> [Your task] Look through the entries below and copy exactly the part that begins with the line containing "Open the Numar operator dropdown showing Like" and ends with the line containing "Given: Select the". Do not copy the pictures.

(Extracted entries begins)

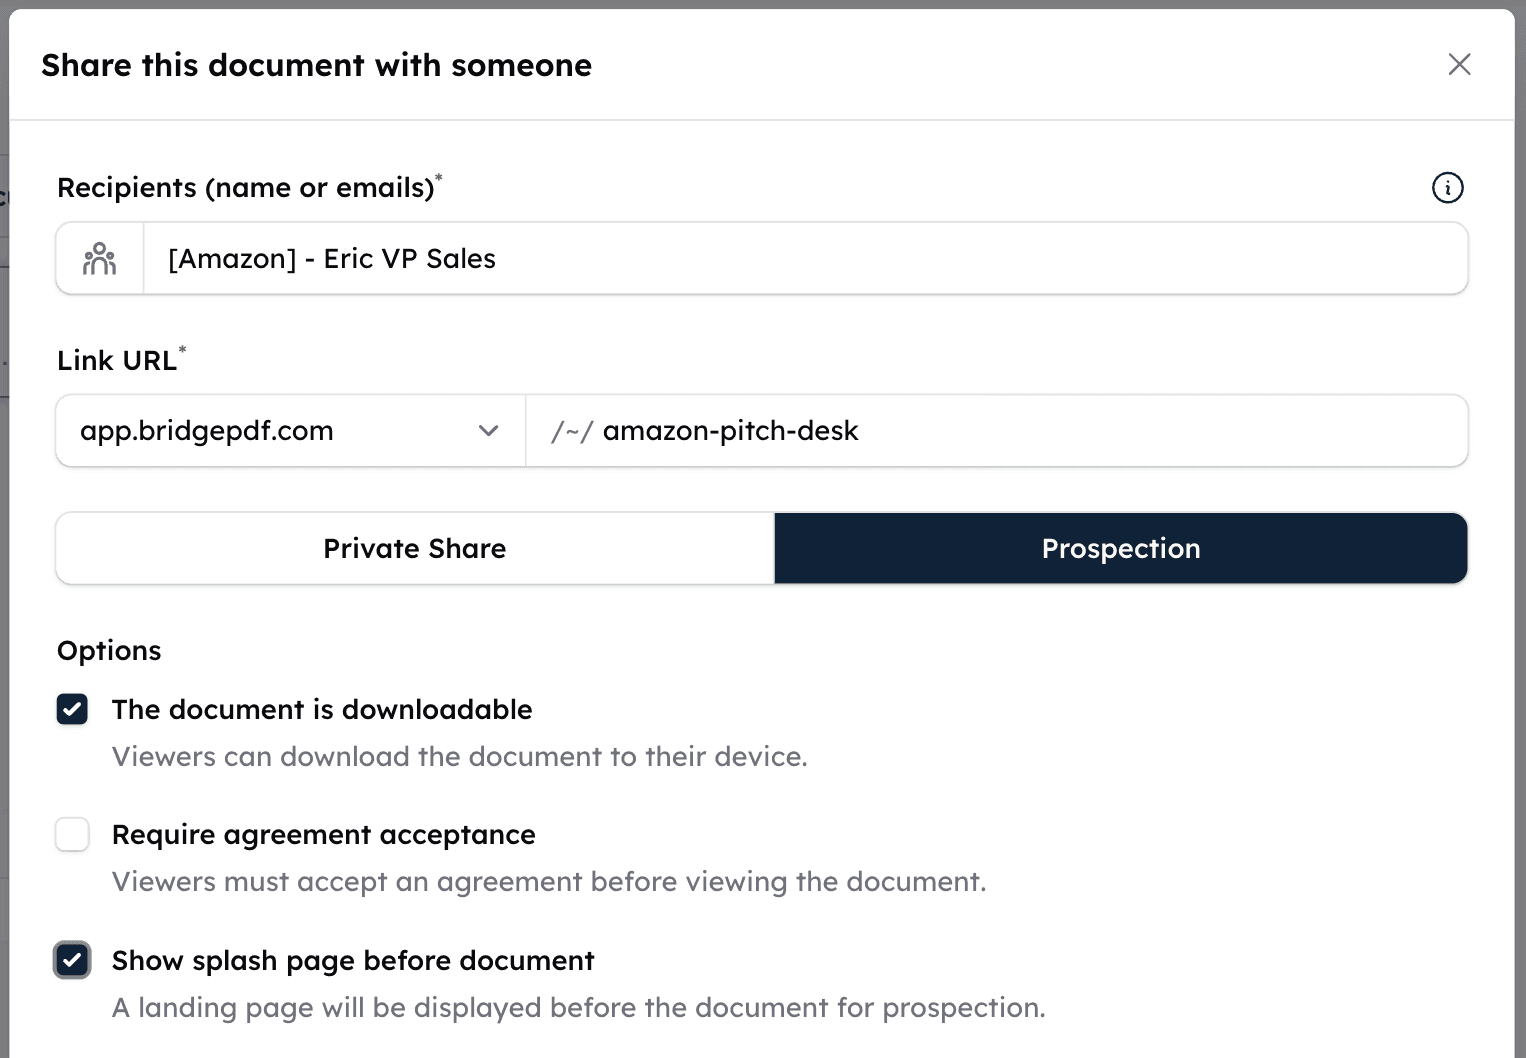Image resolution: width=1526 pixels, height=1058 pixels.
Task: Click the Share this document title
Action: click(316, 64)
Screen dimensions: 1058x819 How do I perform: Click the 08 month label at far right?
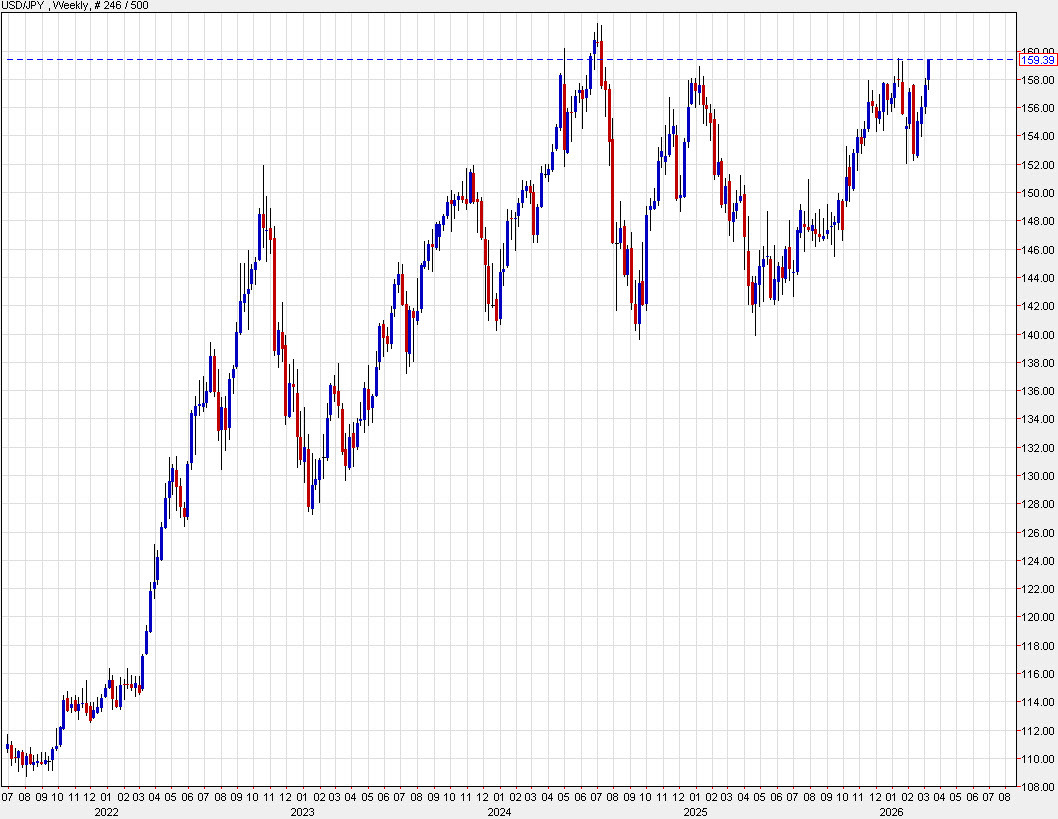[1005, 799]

(Extracted entries ends)
(Extracted entries begins)

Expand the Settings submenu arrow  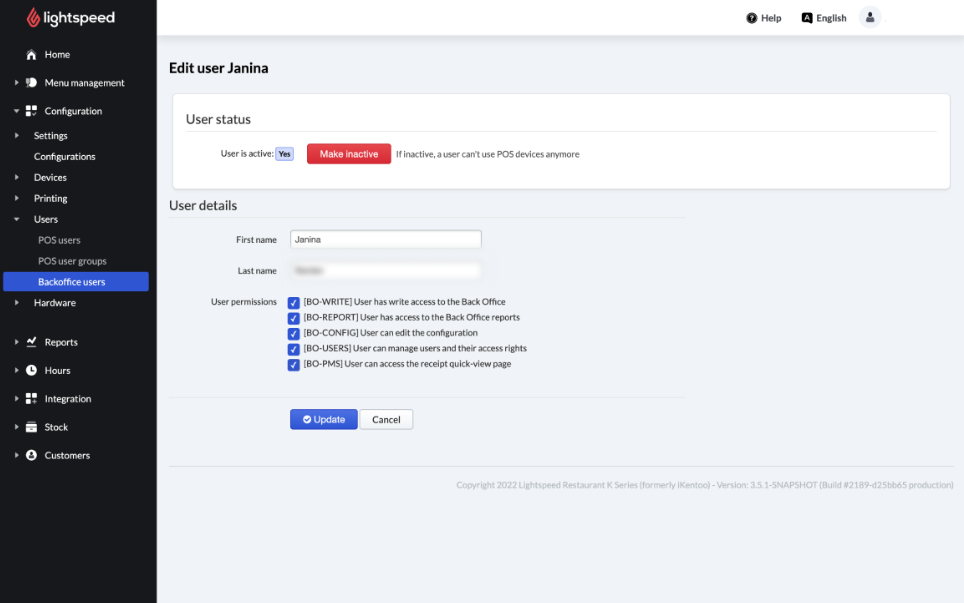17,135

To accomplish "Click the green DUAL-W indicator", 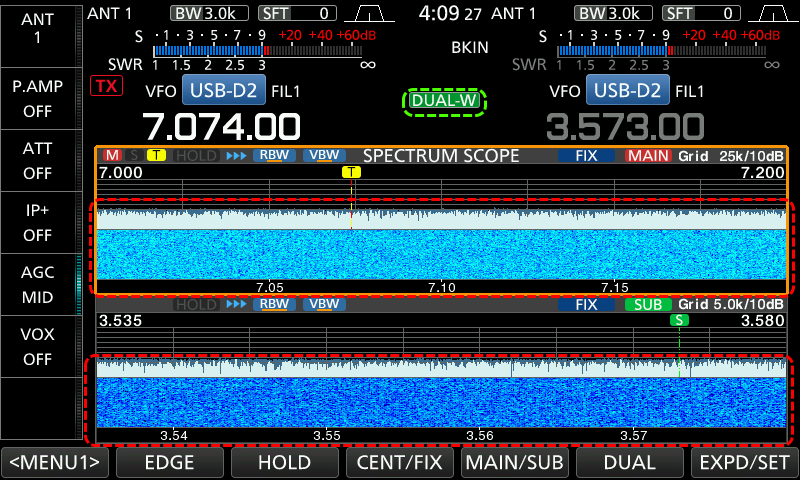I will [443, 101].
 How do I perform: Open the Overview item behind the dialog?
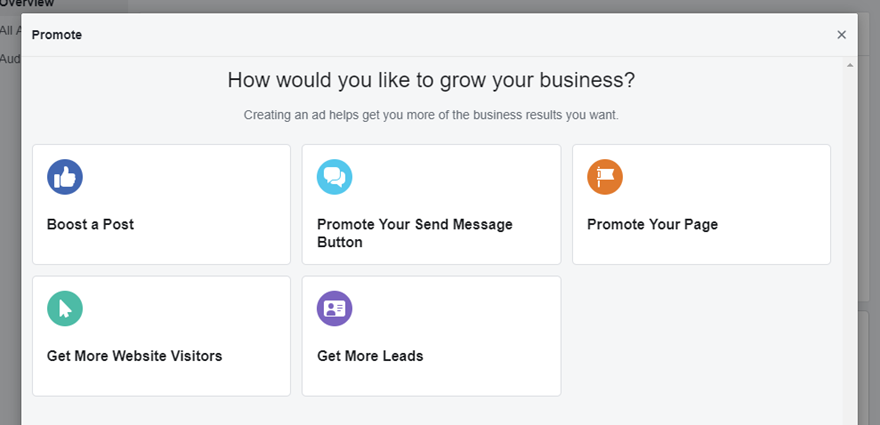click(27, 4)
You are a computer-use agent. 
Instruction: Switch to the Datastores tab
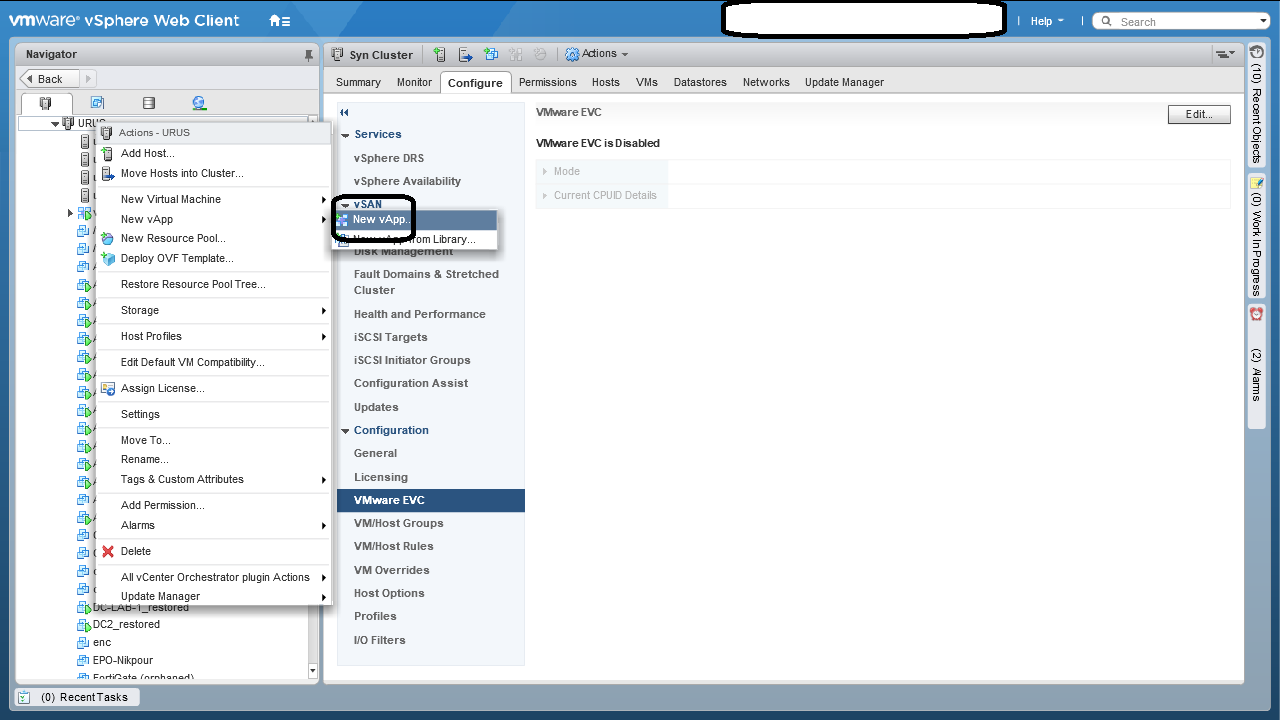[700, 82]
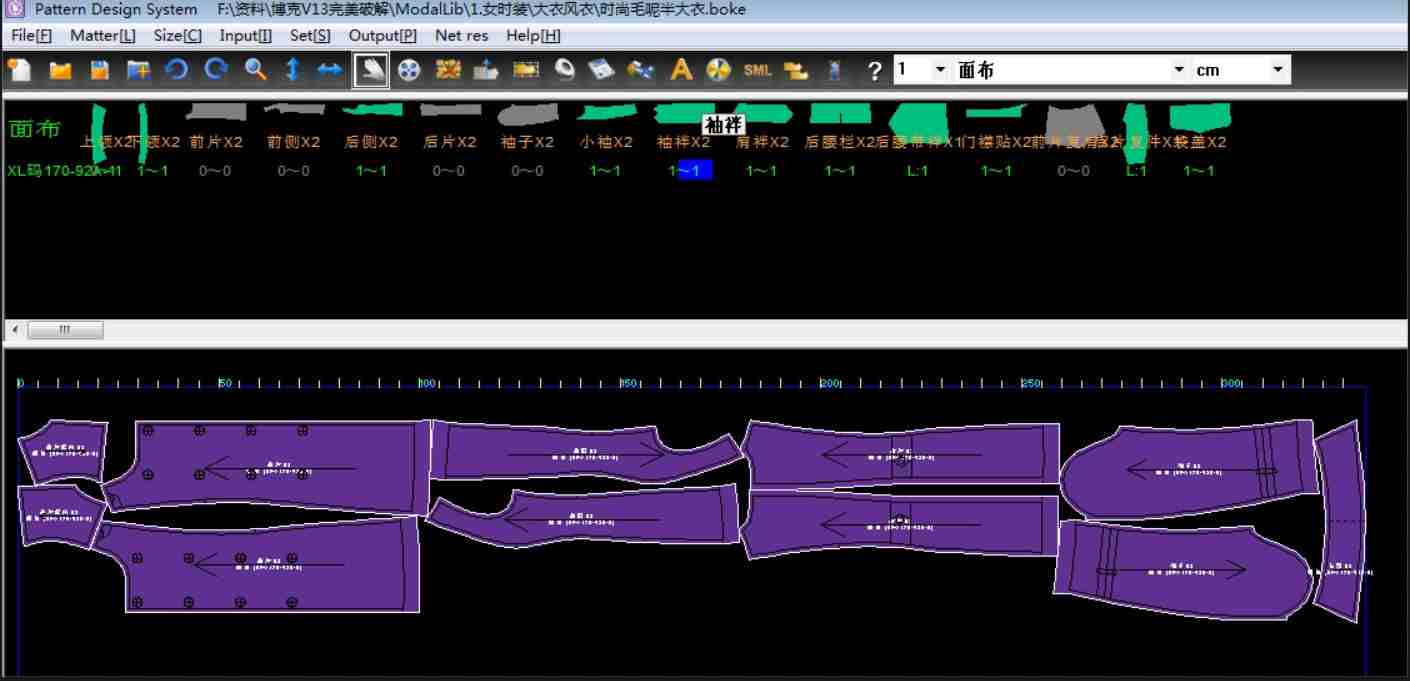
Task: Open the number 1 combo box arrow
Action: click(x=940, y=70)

(Extracted entries ends)
(Extracted entries begins)

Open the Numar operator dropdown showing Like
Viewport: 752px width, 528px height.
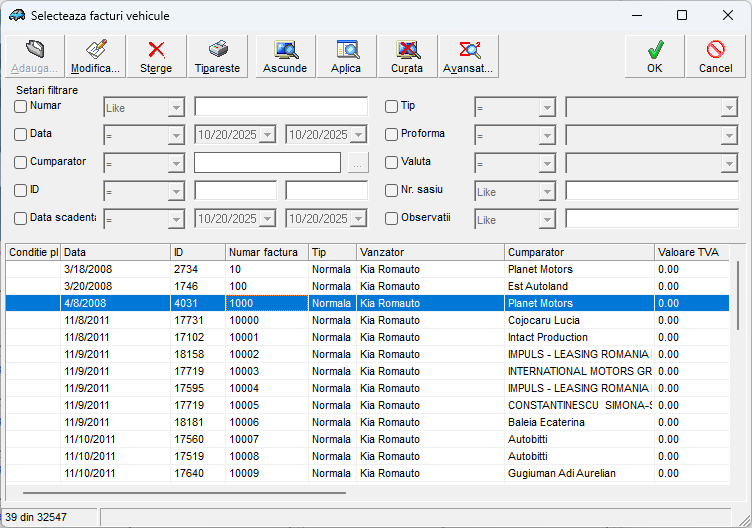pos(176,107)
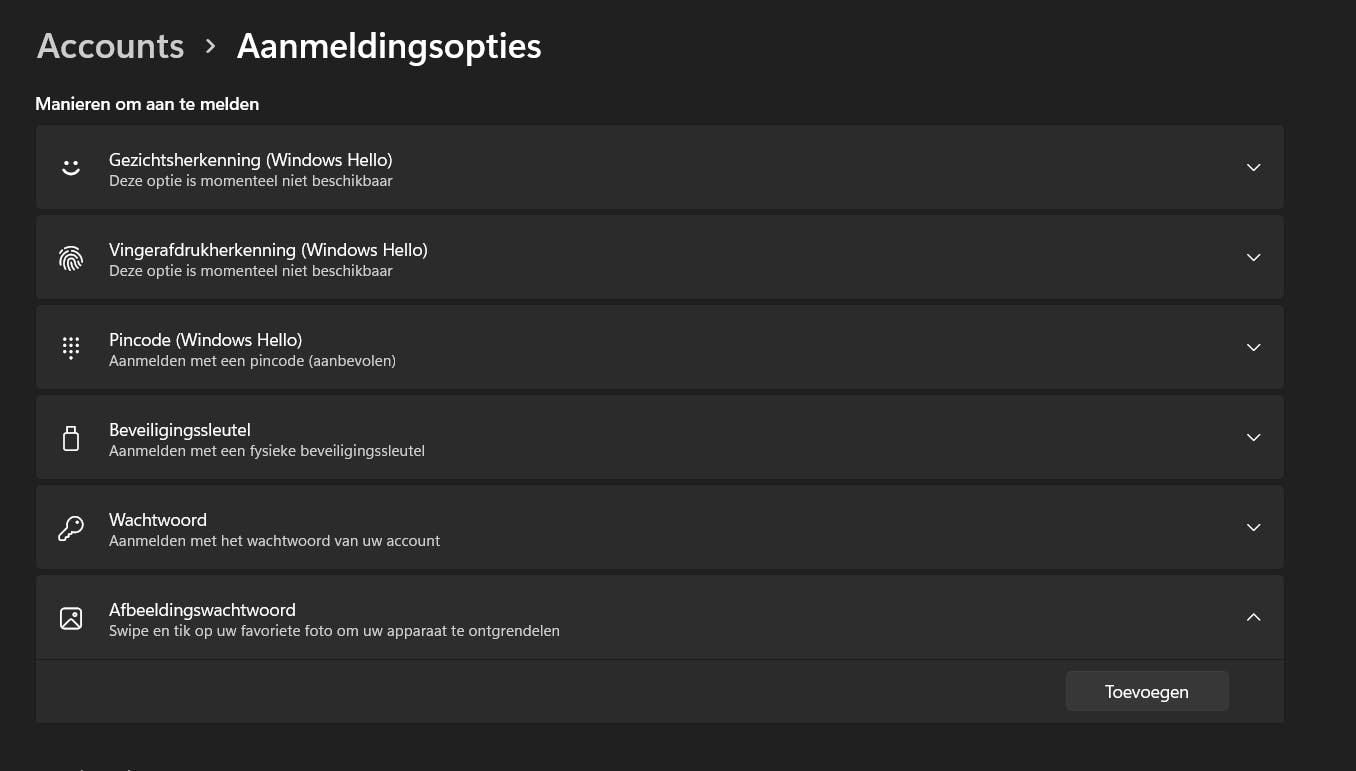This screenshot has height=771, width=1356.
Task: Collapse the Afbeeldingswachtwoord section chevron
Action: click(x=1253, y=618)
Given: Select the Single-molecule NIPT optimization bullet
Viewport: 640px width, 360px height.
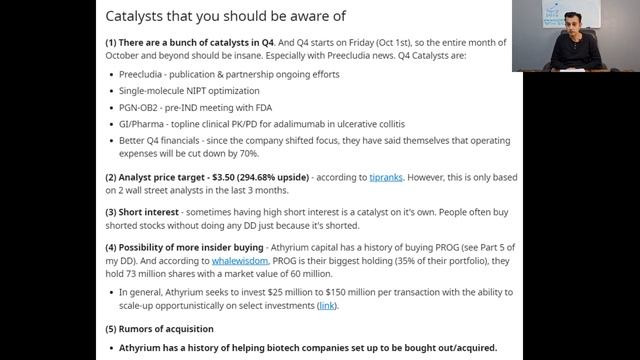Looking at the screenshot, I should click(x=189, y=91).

(Extracted entries ends)

> [Finished exercise]
Open the Numar operator dropdown showing Like
Viewport: 752px width, 528px height.
pos(176,107)
This screenshot has height=771, width=1356.
Task: Collapse the Afbeeldingswachtwoord section chevron
Action: click(x=1253, y=618)
Given: Select the Single-molecule NIPT optimization bullet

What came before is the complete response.